From U.S. taxpayers of course.
It seems that we are the ultimate bailout machine.
Meanwhile, the biggest U.S. banks are hoarding cash in preparation for hard times. In fact, the biggest banks in the United States cut their collective small business lending balance by another 1 billion dollars in November 2009. That drop was the seventh monthly decline in a row.
The truth is that in 2009, the biggest U.S. banks posted their sharpest decline in lending since 1942.
So what were they doing with their money?
Well, thanks to the Federal Reserve, the megabanks were using the U.S. Treasury carry trade to make huge gobs of cash. In fact, the little game that they are playing with U.S. Treasuries is working so well that four of the biggest U.S. banks (Goldman Sachs, JPMorgan Chase, Bank of America and Citigroup) had a “perfect quarter” with zero days of trading losses during the first quarter of 2010.
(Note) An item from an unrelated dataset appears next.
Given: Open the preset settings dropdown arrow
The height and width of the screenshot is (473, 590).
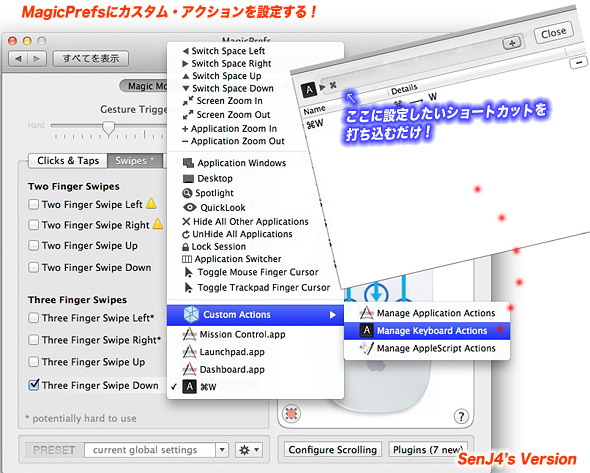Looking at the screenshot, I should coord(222,450).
The truth is that the game is rigged to benefit the largest financial institutions, and they are slowly but surely gobbling up the entire U.S. banking market.
Back in 2000, the “Big Four” U.S. banks – Citigroup, JPMorgan Chase, Bank of America and Wells Fargo – held approximately 22 percent of all deposits in FDIC-insured institutions. As of June 30th of last year that figure was up to 39 percent.
The Founding Fathers of this country warned us of the danger of big banks getting too much power, but we have not listened to their warnings.
Now we have monolithic global banks that are so immense in size that we seem almost powerless to control them.
In fact, the six biggest banks in the United States (Goldman Sachs, Morgan Stanley, JPMorgan Chase, Citigroup, Bank of America, and Wells Fargo) now possess assets equivalent to 60 percent of America’s gross national product.
And there is every indication that they are only going to get bigger and more dominant – especially if there is a major economic downturn ahead.
Unfortunately, that is what a number of respected economists are forecasting.
For example, Bob Chapman of the International Forecaster recently warned his readers that things could get really, really bad by the end of 2010….
It should interest you to know that my Intel source inside the Fed says absolutely no later than November the banking system should implode. Presently 75% of banks have problems and that the top 5 banks will take over all the others in a general nationalization. There is tremendous fear and uneasiness in the banking world.
Now, let us hope that Bob Chapman’s source is wrong. Certainly the U.S. banking system is in a state of complete and total chaos, but hopefully we can make it into 2011 without a complete implosion of the banking industry.
However, Bob Chapman has been in the industry for decades and he would not have put out a warning like this without good reason. Let us just pray that what this source is warning of does not actually come to pass.
But Bob Chapman is not the only one warning of difficult times ahead.
CNBC recently quoted Brian Kelly, the founder of Kanundrum Capital, as saying that the chances of a global depression breaking out have increased dramatically in recent days….
“Two weeks ago I would give the global depression scenario a one percent chance, but the chances have increased to 10 percent today.”
In fact, world famous economist Nouriel Roubini is absolutely convinced that there is a good deal of economic trouble ahead of us….
“We are still in the middle of this crisis and there is more trouble ahead of us, even if there is a recovery. During the great depression the economy contracted between 1929 and 1933, there was the beginning of a recovery, but then a second recession from 1937 to 1939. If you don’t address the issues, you risk having a double-dip recession and one which is at least as severe as the first one.”
So will the end of 2010 be a very difficult time for the U.S. economy?
Only time will tell.
But what does seem certain is that small and medium size banks will continue to fail in large numbers, and the big dominant banks will continue to gobble up market share.
We are witnessing a dramatic consolidation of the U.S. banking industry, and the only question seems to be how fast it is all going to play out.